Stored data:

········

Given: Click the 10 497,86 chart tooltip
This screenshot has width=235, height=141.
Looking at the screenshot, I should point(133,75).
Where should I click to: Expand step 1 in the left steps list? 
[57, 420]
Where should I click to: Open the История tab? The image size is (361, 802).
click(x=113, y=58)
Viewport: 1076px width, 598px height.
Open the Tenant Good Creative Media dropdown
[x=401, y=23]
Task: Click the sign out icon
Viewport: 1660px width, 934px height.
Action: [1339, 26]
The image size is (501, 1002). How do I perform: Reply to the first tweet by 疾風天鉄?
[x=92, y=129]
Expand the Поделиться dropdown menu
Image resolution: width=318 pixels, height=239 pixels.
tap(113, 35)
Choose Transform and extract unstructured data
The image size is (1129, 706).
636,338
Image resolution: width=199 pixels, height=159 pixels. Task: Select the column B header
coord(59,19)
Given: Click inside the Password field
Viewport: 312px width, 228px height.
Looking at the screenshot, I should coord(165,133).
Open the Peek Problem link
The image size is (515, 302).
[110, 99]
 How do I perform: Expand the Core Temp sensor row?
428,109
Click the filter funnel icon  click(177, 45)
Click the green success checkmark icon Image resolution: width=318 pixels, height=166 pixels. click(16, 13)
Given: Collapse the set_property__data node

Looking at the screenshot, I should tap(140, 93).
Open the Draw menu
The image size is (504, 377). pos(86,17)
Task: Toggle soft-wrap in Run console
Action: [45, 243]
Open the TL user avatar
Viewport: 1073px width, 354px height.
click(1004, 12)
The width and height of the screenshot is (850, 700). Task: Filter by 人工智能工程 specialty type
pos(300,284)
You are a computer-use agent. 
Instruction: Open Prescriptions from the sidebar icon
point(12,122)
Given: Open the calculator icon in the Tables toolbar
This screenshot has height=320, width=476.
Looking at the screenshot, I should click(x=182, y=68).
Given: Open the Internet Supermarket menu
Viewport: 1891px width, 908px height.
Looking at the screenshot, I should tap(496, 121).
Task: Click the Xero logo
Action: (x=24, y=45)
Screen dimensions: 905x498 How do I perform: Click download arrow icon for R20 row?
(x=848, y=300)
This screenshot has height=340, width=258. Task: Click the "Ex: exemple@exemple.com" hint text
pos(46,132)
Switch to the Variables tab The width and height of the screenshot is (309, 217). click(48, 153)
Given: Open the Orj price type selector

········

WHAT THE TASK ASKS:
Nothing but the lines from the one with "This screenshot has height=340, width=258." through the end of the data above should be repeated, each exactly as it stands.

EXERCISE ANSWER:
This screenshot has height=340, width=258. Task: Click the "Ex: exemple@exemple.com" hint text
pos(46,132)
Switch to the Variables tab The width and height of the screenshot is (309, 217). click(48, 153)
Given: Open the Orj price type selector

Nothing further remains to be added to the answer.